In other words, it might be better for writers as gifted as Tim to give other conservatives better swords and shields to battle with. The problem is that the only ones with guts, like Kim Davis, have idiot arguments, and the ones with good arguments lack the guts.

queen bee said...

"I'm coming to the conclusion the right is losing arguments because it doesn't understand its enemy."

if you truly believe your neighbor to be your 'enemy,' then your observation is most surely and perhaps ironically true.

"In other words, it might be better for writers as gifted as Tim to give other conservatives better swords and shields to battle with"
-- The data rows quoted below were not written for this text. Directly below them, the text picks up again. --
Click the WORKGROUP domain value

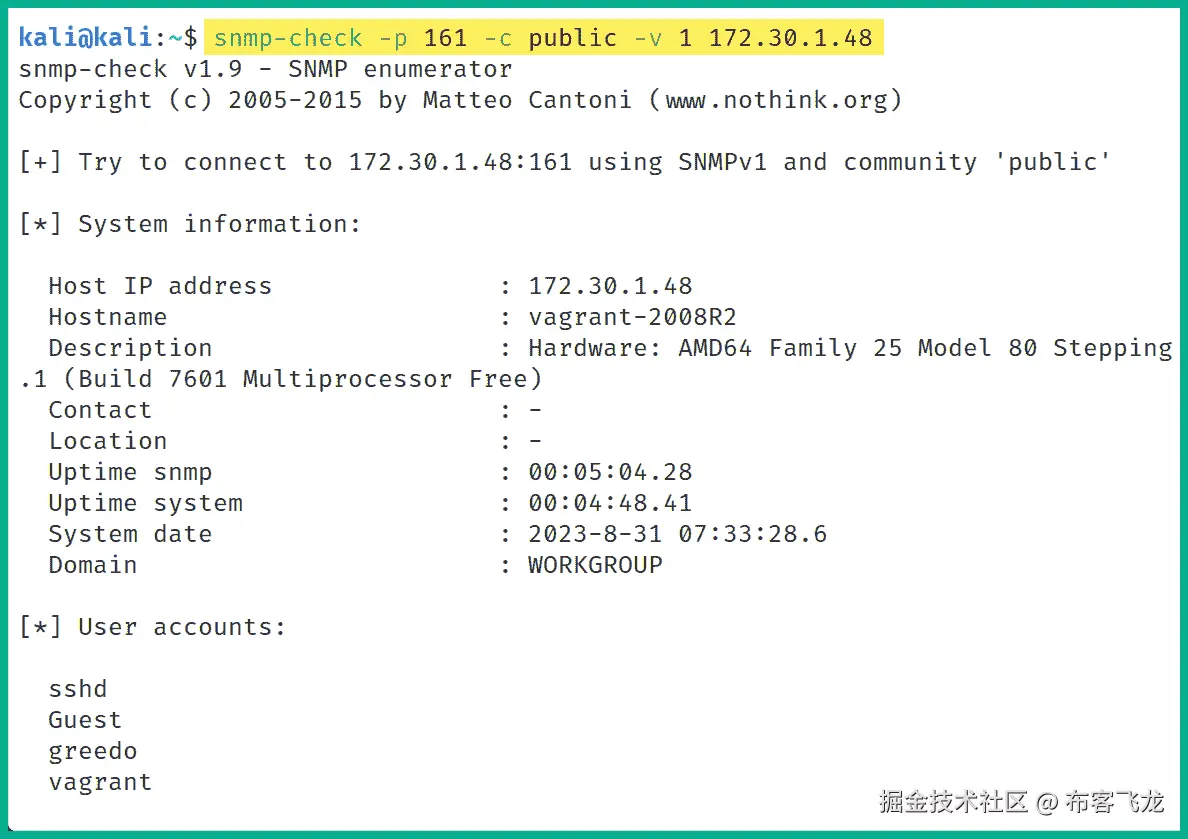595,565
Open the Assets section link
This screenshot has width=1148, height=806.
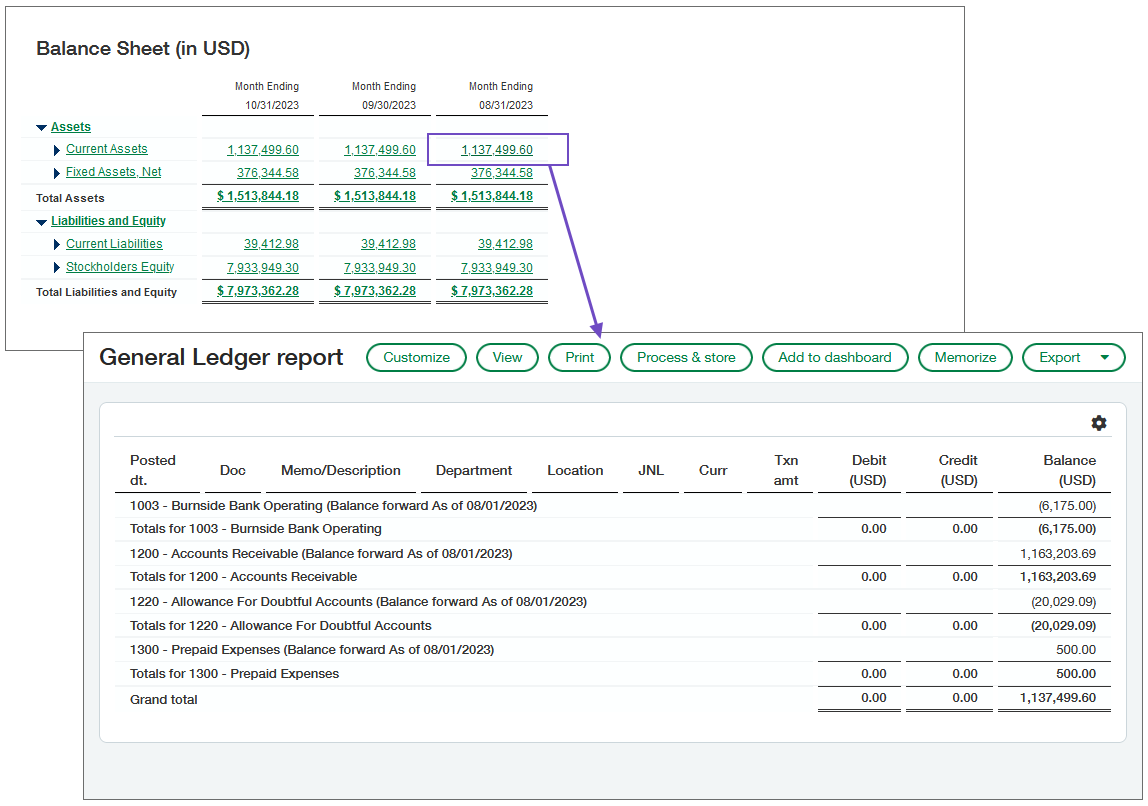click(71, 126)
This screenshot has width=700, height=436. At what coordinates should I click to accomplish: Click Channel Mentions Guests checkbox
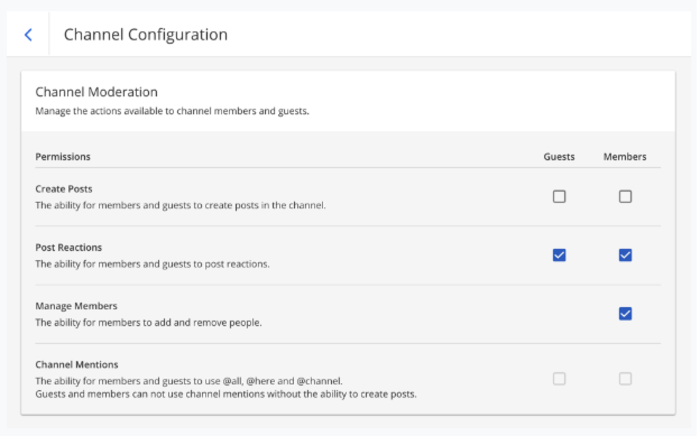tap(559, 379)
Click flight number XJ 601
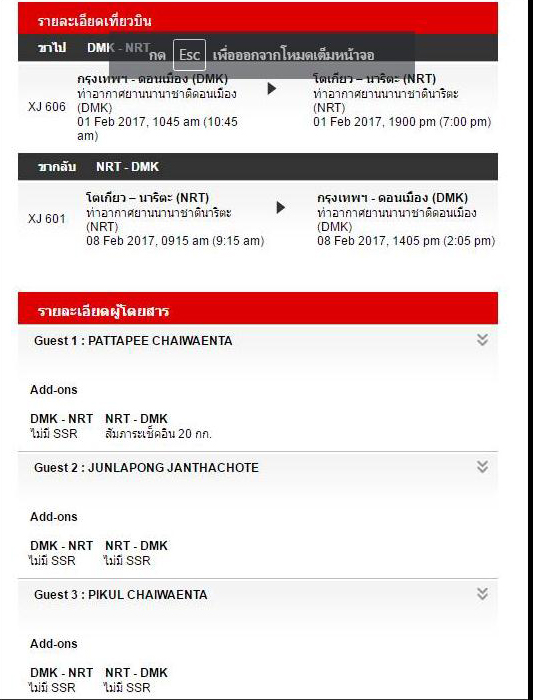This screenshot has height=700, width=533. [x=47, y=219]
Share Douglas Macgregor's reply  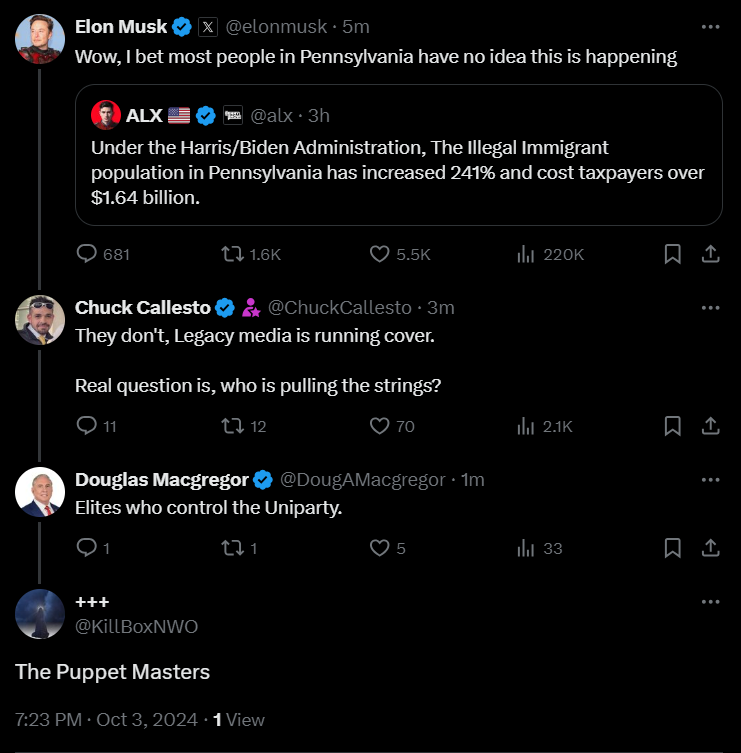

do you believe these arguments will sway the unconverted? perhaps they might. you are, i believe, older and more experienced than i am, so you likely know better. myself, i have never found that the "those who disagree with us are monsters, yet still we remain without flaws" approach draws the flies to the honey the way people who use such arguments believe they do.

ps = also, mr. van dyke, i am jettisoning the 'anonymous' tag, as requested!

Tom Van Dyke said...

Good for you, Ms. Bee. Welcome.

Actually I believe that radicals [not necessarily "liberals"] are by definition self-declared enemies of the status quo. Conservatism properly understood is merely a rejection of radicalism.

Society isn't perfect and will never be. But the radical tears down fences without any knowledge or concern about why those fences were built in the first place. This is where I believe Tim is going with this, hence his "polemic against polemicism."

queen bee said...

oh, is this a blog dedicated to fighting radicalism? apologies. i had misread it as a blog dedicated to fighting liberals. i anxiously await the many forthcoming essays that discuss the dangers of right-wing radicalism!

;)

more seriously, though, at what point do the things i wish we as a society would do more/less of stop being "protecting the status quo" and become an active effort to overturn the apple cart (or tearing down the fences, as you so ably put it)? i might not like the new deal, mr. van dyke, but i readily admit it has been the 'status quo' since before my or my parents birth. for me to say otherwise seems disingenuous.

this is an example of what i mean when i say that we need better arguments to win converts. those who sit in the center will turn a deaf ear to you the moment that you say you "fight for the status quo" when you want to turn back the clock a century or more. they will recognize it for what it is: a push for a tremendous (one might even say radical) change, filled with high risk/high reward. if you want them to listen, you need to convince them that the risk is worth it, not use pretty words to pretend it isn't there.

Tom Van Dyke said...

This is a more a blog on political philosophy/theology than a drag-out on every issue of the day. Neither do I have much hope that the left is very interested in such things, with their unstinting approval of brute political force as practiced by Barack Obama and the Supreme Court in Obergefell.

We're more an oasis for those who do care about principles and believe that truth exists objectively. Unfortunately, the ones with guts [say, Kim Davis] have bad arguments, and those with good arguments have no guts. We're here to pump each other up in both departments.